Kolodka had been in four separate long-term treatment programs in the last year, according to public defender Josh Raisler Cohn, and was ready to try again.

IMG_6997.jpg
Maxwell Kolodka, 33, stands trial at a makeshift courthouse in the Suffolk County Jail, November 1, 2021
Tori Bedford GBH News

“My client needs medically-assisted detox right now,” Cohn told the judge. “He does really demonstrate that he has been working very hard on his treatment. What he wants is an opportunity to continue to get help and to continue to work on the treatment that [he] knows will help him.”

Treseler denied the motion.

In a statement sent to GBH News, Cohn added that Kolodka "needed medical care, which is the stated purpose of this court. Instead he was subjected to a painful and dangerous detox and withdrawal, first while being transported to another county, and then in jail."

Out of the three defendants that Cohn represented on the first day of hearings, one, Patrick Michael Kennefick, 37, of West Roxbury, was placed at a treatment center in Quincy. Kennefick said he had left a treatment center in March of last year after a COVID-19 outbreak resulted in the hospitalization of several residents.

The City of Boston had other options besides incarcerating individuals living on the streets near Mass and Cass, according to Nimni of Rights Behind Bars.

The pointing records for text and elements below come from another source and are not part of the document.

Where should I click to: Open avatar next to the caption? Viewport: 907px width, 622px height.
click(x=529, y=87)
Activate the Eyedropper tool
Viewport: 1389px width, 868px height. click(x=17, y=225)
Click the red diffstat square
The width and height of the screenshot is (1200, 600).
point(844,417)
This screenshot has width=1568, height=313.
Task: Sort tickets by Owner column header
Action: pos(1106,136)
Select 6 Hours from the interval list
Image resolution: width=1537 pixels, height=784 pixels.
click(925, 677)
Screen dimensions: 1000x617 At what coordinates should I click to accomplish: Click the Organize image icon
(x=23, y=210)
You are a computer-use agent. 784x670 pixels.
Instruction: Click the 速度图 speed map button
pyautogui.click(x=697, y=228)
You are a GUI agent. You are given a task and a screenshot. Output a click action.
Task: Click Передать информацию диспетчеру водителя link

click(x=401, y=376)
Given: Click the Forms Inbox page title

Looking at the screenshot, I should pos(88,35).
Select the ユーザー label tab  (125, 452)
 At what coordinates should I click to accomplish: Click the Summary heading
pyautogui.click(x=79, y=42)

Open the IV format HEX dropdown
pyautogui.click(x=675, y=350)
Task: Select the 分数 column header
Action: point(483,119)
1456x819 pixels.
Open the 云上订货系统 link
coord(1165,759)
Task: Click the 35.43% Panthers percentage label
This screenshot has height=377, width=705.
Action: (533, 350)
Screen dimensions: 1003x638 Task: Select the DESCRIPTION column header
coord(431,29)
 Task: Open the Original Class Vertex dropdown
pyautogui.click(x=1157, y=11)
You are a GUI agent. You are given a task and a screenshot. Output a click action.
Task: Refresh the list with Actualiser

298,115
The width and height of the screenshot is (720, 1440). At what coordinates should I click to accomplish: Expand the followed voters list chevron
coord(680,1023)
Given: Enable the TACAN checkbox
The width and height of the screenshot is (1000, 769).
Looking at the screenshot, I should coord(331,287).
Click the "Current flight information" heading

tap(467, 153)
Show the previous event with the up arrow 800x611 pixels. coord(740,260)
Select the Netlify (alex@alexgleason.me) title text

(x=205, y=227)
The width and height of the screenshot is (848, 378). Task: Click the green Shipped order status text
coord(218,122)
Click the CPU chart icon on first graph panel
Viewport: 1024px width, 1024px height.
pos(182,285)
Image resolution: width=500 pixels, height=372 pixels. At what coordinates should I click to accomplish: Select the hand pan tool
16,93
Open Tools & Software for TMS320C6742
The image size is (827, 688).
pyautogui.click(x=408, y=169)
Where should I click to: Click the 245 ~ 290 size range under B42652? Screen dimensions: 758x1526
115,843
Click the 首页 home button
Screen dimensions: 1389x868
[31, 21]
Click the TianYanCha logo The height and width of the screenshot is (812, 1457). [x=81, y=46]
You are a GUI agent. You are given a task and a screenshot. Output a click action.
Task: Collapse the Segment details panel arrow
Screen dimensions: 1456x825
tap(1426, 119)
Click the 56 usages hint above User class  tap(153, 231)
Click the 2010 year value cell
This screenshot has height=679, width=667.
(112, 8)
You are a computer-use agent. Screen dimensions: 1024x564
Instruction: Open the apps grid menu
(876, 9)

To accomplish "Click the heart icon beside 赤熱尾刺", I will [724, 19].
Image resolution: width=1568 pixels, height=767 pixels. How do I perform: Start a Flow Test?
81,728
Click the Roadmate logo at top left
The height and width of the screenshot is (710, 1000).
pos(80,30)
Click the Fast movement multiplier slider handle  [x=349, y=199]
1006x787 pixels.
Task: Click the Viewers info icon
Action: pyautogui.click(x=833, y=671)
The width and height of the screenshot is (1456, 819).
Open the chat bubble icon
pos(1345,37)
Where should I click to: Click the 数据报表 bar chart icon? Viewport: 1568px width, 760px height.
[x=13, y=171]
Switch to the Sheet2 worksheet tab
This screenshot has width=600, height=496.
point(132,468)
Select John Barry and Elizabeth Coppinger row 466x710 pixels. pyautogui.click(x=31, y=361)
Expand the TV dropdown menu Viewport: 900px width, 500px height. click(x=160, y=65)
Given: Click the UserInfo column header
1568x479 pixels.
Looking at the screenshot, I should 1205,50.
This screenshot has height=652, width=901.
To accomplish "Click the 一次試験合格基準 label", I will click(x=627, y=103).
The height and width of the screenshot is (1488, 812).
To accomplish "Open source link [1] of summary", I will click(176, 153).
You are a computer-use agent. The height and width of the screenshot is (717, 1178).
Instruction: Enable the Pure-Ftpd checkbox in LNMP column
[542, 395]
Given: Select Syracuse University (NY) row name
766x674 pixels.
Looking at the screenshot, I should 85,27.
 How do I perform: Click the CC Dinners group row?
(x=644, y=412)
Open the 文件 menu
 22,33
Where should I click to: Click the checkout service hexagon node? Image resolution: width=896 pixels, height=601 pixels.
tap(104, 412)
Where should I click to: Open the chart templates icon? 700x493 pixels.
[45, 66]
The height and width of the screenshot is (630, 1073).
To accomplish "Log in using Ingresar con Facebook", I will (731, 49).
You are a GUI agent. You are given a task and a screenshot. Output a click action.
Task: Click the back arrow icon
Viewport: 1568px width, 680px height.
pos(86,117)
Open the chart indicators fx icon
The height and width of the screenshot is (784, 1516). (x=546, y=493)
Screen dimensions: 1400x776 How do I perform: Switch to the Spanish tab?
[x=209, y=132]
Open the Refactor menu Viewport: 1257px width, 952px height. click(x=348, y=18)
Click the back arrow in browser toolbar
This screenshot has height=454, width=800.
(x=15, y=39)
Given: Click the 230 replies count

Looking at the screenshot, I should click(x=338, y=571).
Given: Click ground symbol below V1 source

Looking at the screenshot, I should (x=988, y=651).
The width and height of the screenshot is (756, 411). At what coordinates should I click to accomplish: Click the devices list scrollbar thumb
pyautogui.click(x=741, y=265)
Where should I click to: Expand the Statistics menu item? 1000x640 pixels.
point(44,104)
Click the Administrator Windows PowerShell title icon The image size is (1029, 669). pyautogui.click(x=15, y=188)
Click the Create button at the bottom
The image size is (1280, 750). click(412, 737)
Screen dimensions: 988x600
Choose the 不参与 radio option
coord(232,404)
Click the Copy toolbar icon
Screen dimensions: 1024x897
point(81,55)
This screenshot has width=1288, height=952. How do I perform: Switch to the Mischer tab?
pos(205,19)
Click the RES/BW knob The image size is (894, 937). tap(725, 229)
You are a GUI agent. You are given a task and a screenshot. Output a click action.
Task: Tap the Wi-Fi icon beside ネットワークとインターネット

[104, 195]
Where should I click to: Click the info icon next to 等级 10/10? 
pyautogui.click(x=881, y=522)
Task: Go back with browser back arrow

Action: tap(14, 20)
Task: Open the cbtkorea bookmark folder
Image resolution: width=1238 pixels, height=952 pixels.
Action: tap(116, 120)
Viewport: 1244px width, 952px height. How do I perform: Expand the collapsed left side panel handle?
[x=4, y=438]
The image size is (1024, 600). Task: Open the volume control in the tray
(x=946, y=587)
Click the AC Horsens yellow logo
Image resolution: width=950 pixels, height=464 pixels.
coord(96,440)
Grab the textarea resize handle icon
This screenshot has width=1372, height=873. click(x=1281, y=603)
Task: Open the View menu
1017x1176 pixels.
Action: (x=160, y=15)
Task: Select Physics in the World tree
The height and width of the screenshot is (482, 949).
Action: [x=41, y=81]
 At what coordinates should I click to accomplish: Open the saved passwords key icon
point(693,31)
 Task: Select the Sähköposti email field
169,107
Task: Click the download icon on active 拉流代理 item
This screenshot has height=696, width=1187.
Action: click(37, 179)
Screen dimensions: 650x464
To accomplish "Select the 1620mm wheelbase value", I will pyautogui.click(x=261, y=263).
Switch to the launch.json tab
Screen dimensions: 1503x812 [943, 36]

“In Janey’s initial memo on the issue, she did frame it as though these are people that are preying on poor people and doing trafficking in the community, but that's not actually what's going on,” Nimni said. “Framing it as though you're going to get people with substance use issues into treatment through criminal court is absurd. That's not the way the criminal court usually works. The main vehicle that the criminal court has of dealing with people is putting people in jail.”

Correction: an earlier version of this story misstated Oren Nimni's title.